I wouldn't call it the same problem. Something nullable is similar to an Optional type (i.e. in scala Option[String] would map to a nullable varchar). That is not the same as being schemaless, you at least still have types that are being enforced, even if they might be empty.

I would agree that having too many nullable fields could indicate a problem with the schema, i.e. you should break things up into more tables.


Agree. I'll rephrase to "similar" problem.


"Explicit is better than implicit"

I think making the implicit explicit is also a belief of most logical devs outside of the Python community.


I read the whole blog post disagreeing with almost everything right up until the end when I read:

"This is the one shining negative here: .NET stunted my knowledge of HTML/CSS/Javascript."

This is the whole point of the blog post. And this is in fact true. But terminology that is not pointed out is that ASP.NET WEBFORMS are what "stunted" your knowledge. WebForms made developers oblivious of how the web actually works. .NET, C#, or VB.NET isn't the problem.

Also, living in a Microsoft world can be insulating, but only if you aren't looking for a better way. "Alt.NET" was really a belief in outside the box thinking.
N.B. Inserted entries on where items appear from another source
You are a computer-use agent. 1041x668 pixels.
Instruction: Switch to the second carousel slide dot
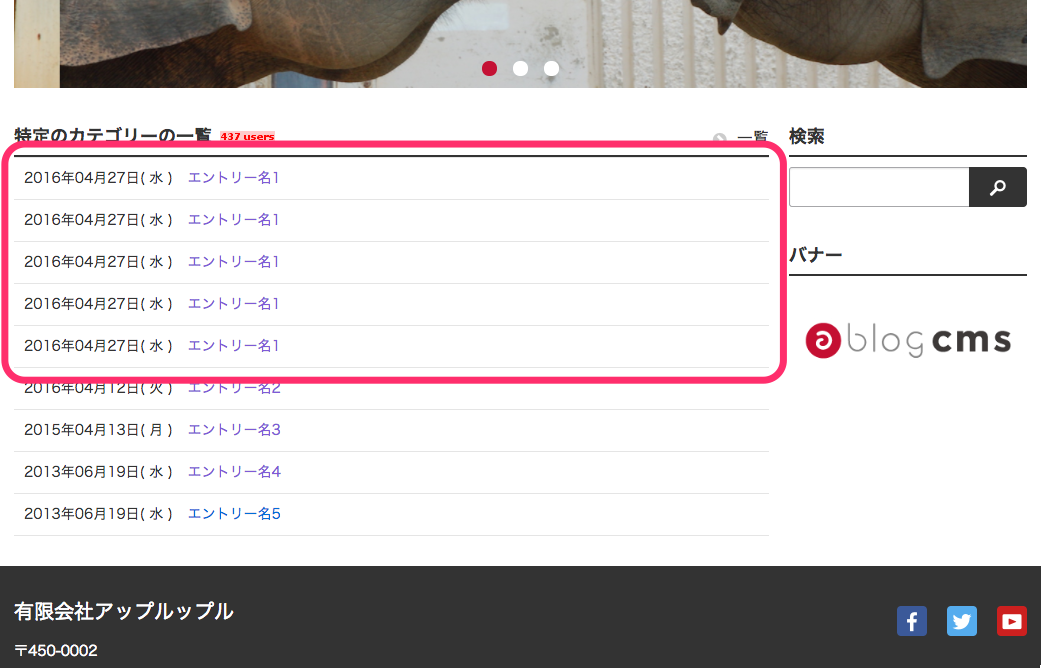tap(520, 68)
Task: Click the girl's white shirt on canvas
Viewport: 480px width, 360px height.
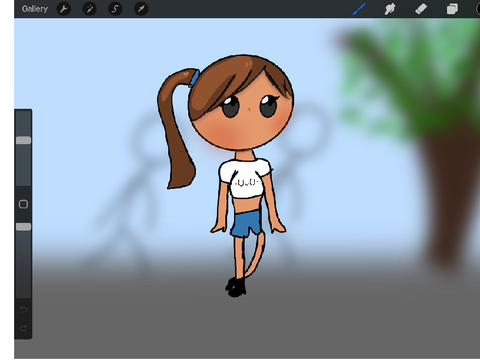Action: pos(245,178)
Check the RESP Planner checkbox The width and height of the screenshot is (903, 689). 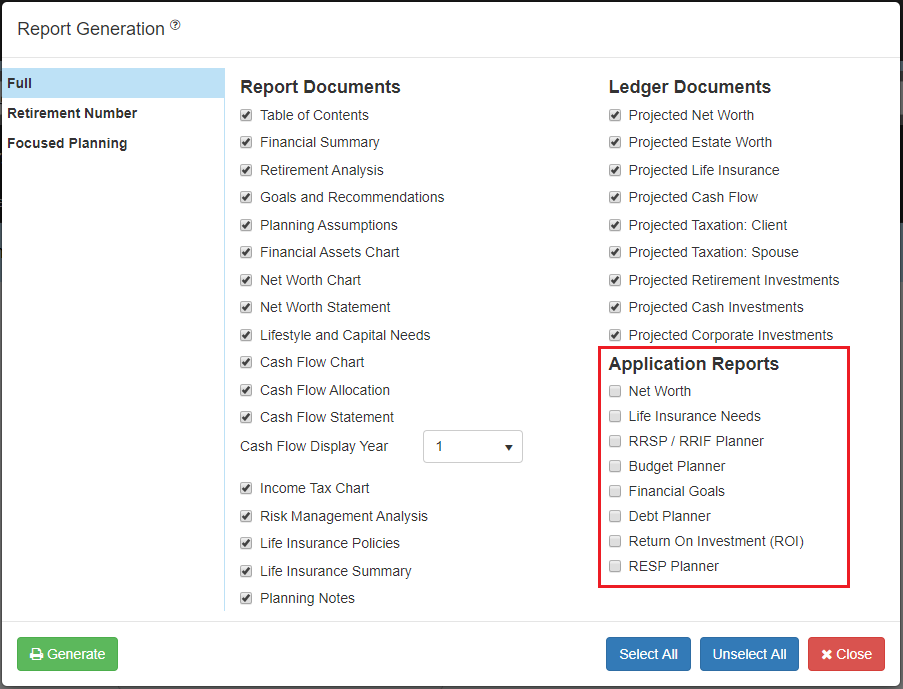[x=615, y=566]
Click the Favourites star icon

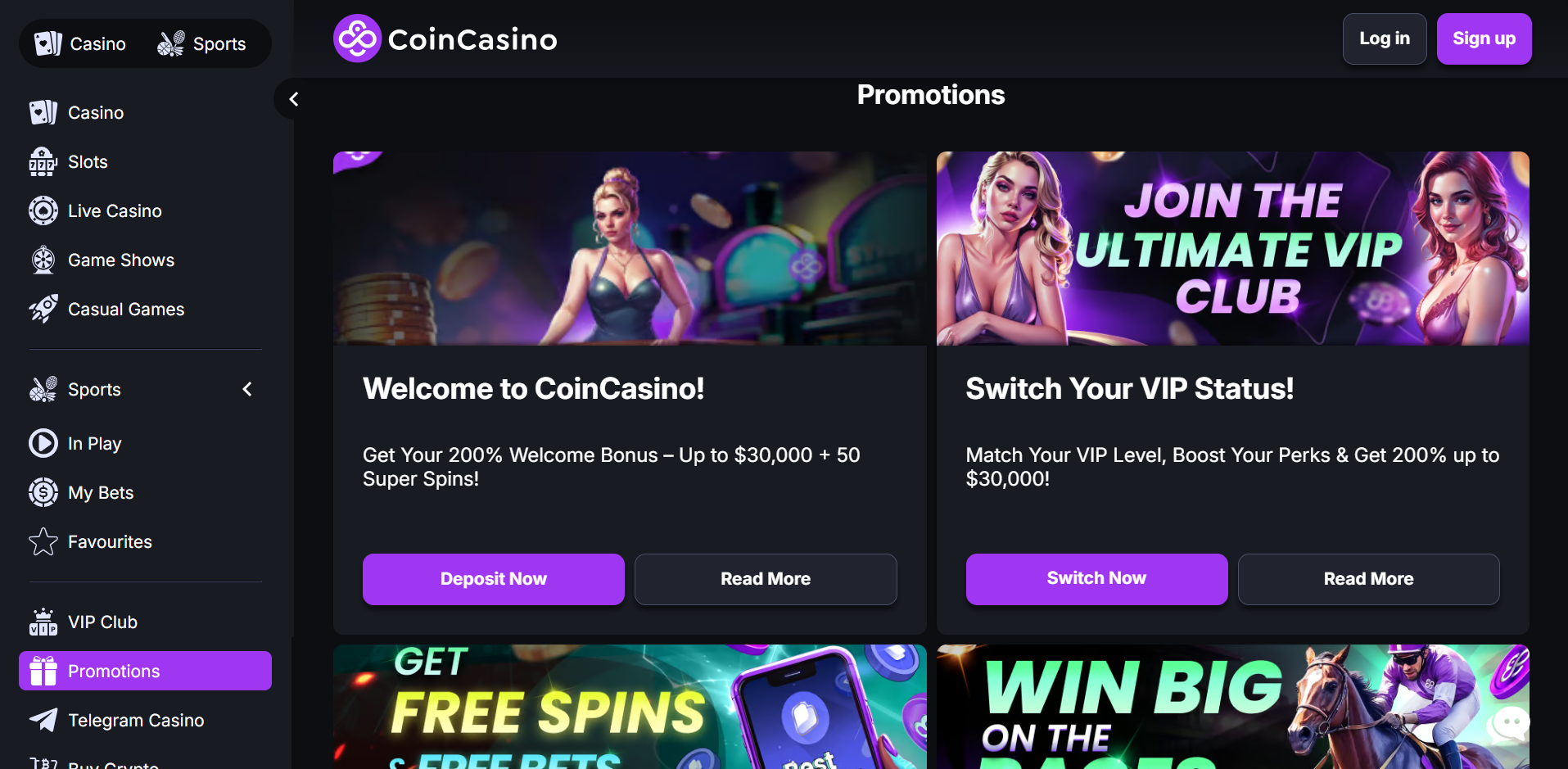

In 2001 - 2008 there was no ASP.NET "WEBFORMS". We had VS, CodeBehind, and Server Components - that was the world I lived in.

Yes, Alt.NET came along in 2009 or so and managed to do some good things, not soon enough really and all the silly flame wars actually did more harm than anything.


Focus on Principles, Patterns, and Practices. Ask yourself "why" regarding everything. Understand the problems and solution a technology/pattern/framework/library solves rather than blindly using said solution.